Nyad isn’t alone among aging athletes who are dominating their sports. Earlier this year, 48-year-old Bernard Hopkins became the oldest boxer to win a major title, scoring a 12-round unanimous decision over Tavoris Cloud to claim the IBF light heavyweight championship.
Tennis player Martina Navratilova played in the mixed doubles competition at Wimbledon in her late 40s, and hockey legend Gordie Howe played in the NHL in his 50s.
Thousands of U.S. athletes, including 60-year-old Kay Glynn, also compete during the Senior Olympics.
Older athletes tend to find more success in endurance events than power events such as sprinting and other sports that rely on “fast- twitch” muscle fibers, which are more difficult to preserve later in life, noted Wojtek Chodzko-Zajko, a physiologist at the University of Illinois Urbana-Champaign.
“She’s one of any number of people who are redefining what happens with aging,” said Dr. Michael J. Joyner, an anesthesiologist and exercise researcher at Mayo Clinic.
“If you start with a high capacity, you have some reserves,” Joyner said. “You can lose some absolute power, but what you lose in power you can make up for with experience and strategy and better preparation.”
Nyad first attempted swimming from Cuba to Florida at age 29 with a shark cage. She didn’t try again until 2011 when she was 61. She tried twice more in the past two years before beginning her fifth attempt Saturday morning with a leap off the seawall of the Hemingway Marina into the warm waters off Havana.

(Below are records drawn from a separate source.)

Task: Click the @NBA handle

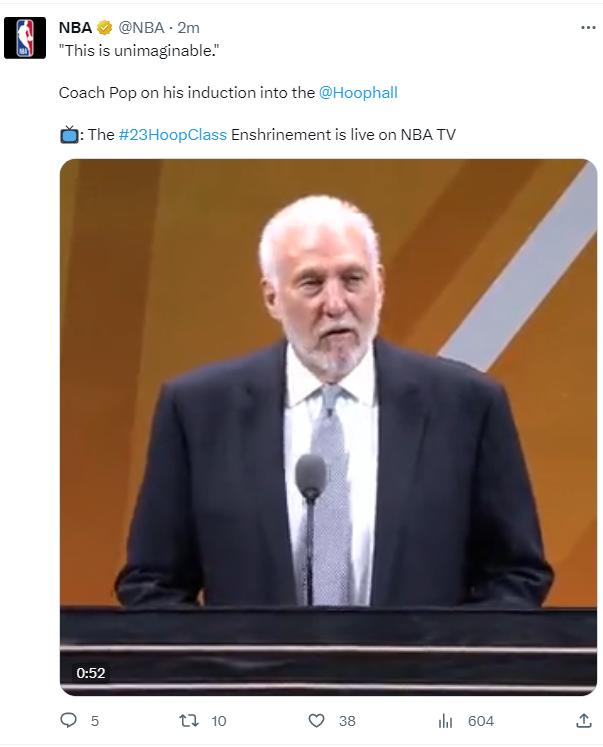Action: tap(141, 28)
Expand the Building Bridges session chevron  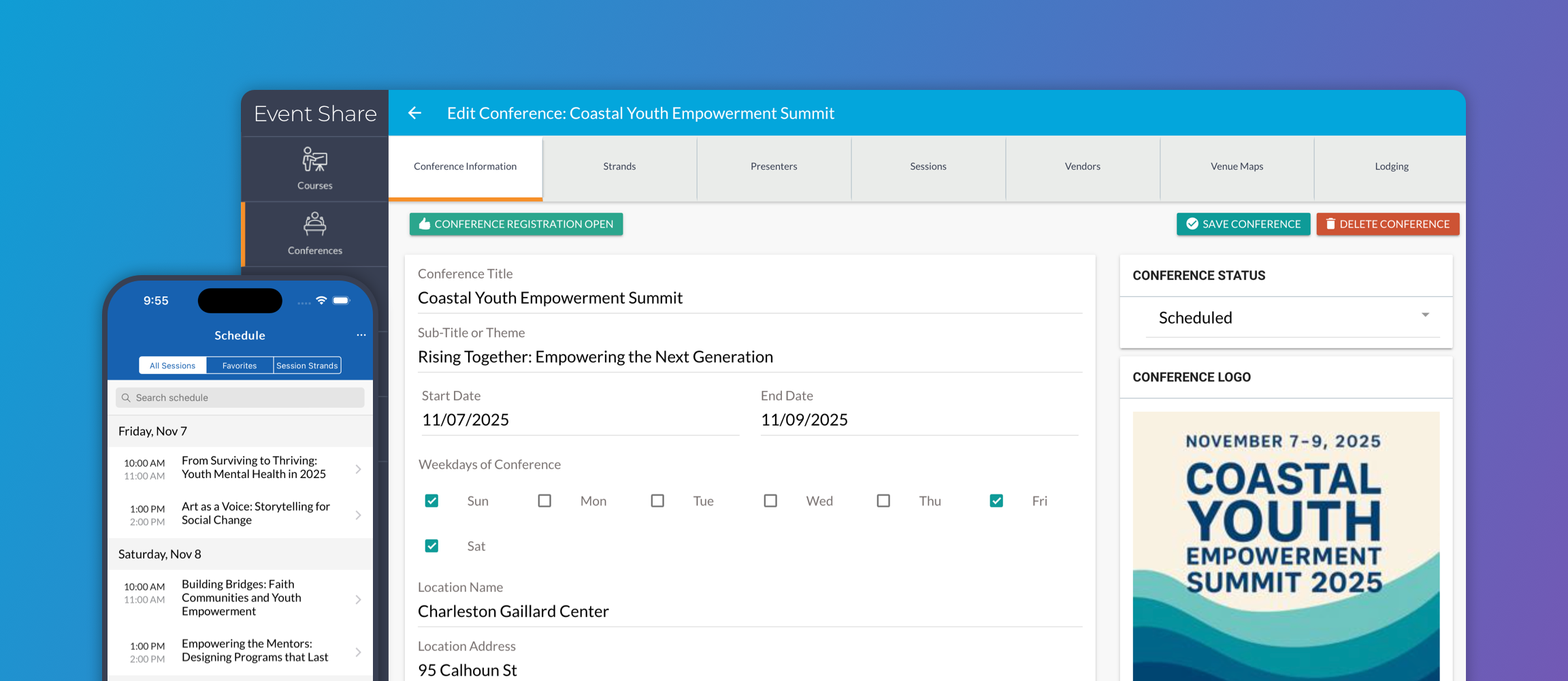[358, 599]
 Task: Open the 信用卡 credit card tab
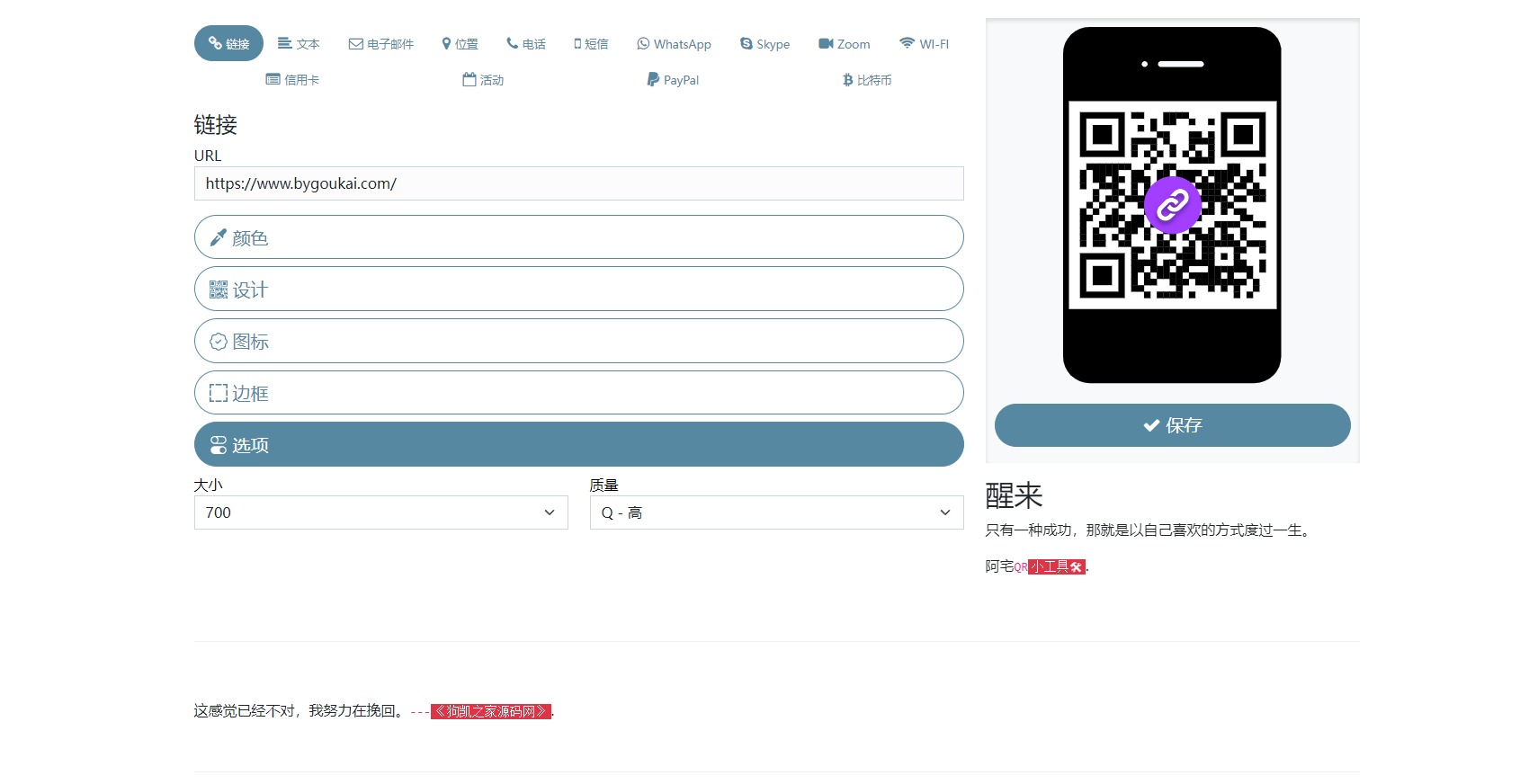292,80
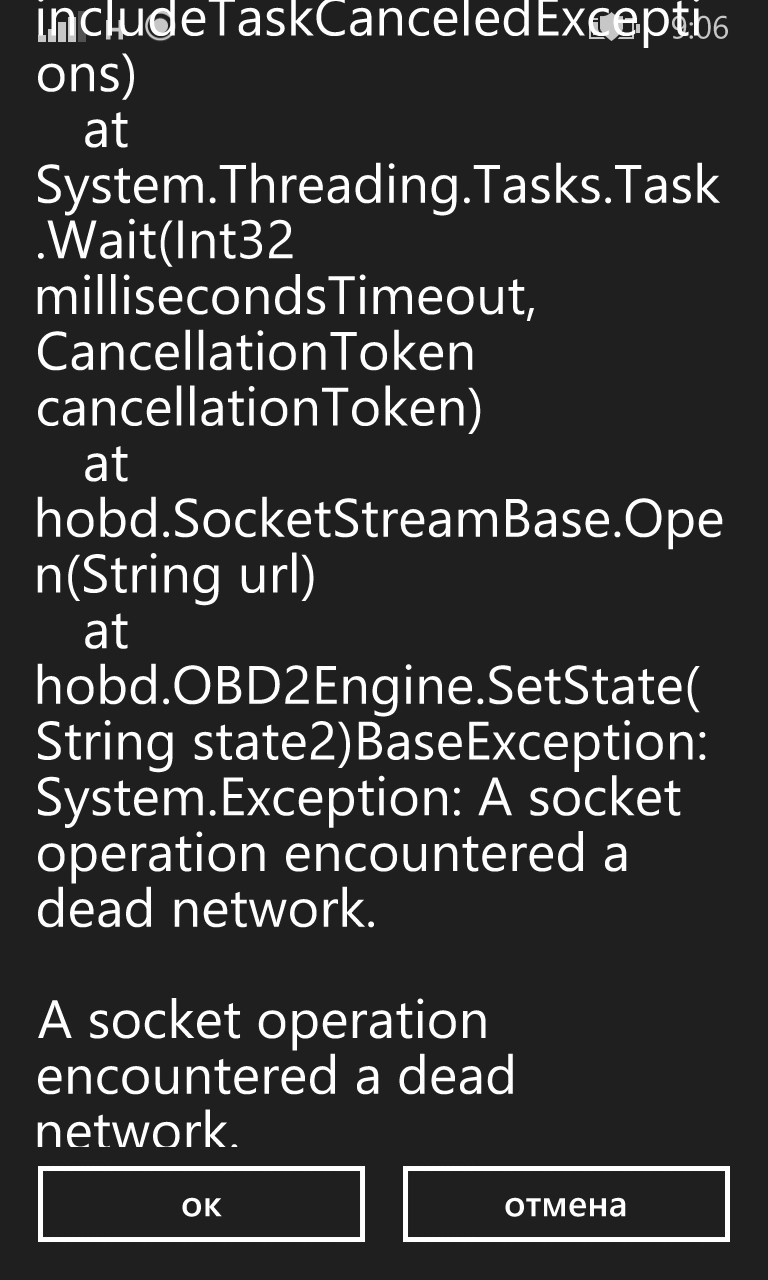Viewport: 768px width, 1280px height.
Task: Tap the n(String url) line
Action: [x=176, y=577]
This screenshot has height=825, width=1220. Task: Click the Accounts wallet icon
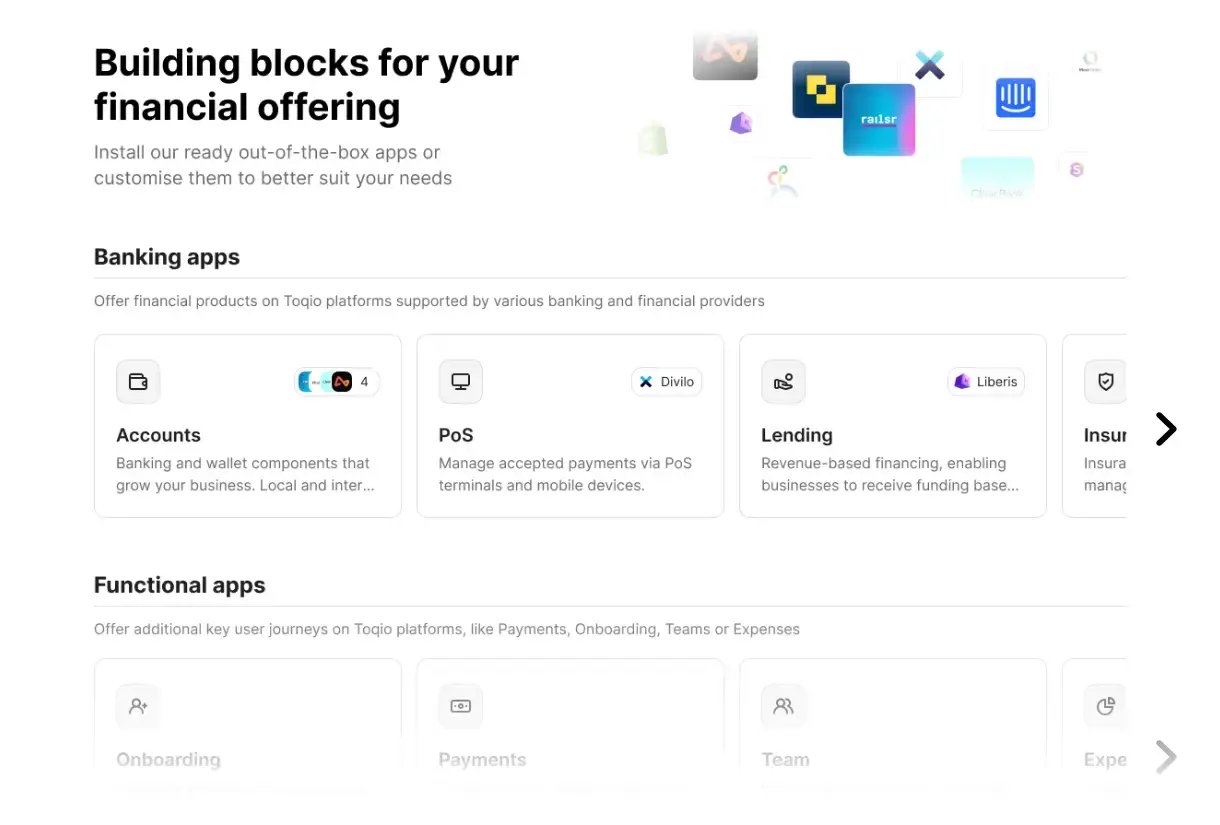coord(138,382)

Nyad said her age and maturity should not be discounted when measuring her most recent success. “It’s not so much the physical,” she said. “To my mind all of us ... we mature emotionally ... and we get stronger mentally because we have a perspective on what this life is all about,” Nyad said.
“It’s more emotional. I feel calmer, I feel that the world isn’t going to end if I don’t make it. And I’m not so ego-involved: ‘What are people going to think of me?”’ I’m really focused on why I want to do it.”